Data excerpts:

────────────────

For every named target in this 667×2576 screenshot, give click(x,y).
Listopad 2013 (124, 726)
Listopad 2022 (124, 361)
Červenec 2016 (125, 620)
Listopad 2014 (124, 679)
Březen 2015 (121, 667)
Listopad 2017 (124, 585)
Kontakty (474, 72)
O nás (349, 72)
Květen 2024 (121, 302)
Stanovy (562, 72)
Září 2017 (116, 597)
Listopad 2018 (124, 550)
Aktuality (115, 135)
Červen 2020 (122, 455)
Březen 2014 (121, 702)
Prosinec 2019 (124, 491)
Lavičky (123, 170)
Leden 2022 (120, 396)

────────────────

**Work instructions**
In the answer, return exactly the lines from the line containing "Listopad 2022 (124, 361)" to the end of the records above, and no others.

**Written reply**
Listopad 2022 (124, 361)
Červenec 2016 (125, 620)
Listopad 2014 (124, 679)
Březen 2015 (121, 667)
Listopad 2017 (124, 585)
Kontakty (474, 72)
O nás (349, 72)
Květen 2024 (121, 302)
Stanovy (562, 72)
Září 2017 (116, 597)
Listopad 2018 (124, 550)
Aktuality (115, 135)
Červen 2020 (122, 455)
Březen 2014 (121, 702)
Prosinec 2019 (124, 491)
Lavičky (123, 170)
Leden 2022 (120, 396)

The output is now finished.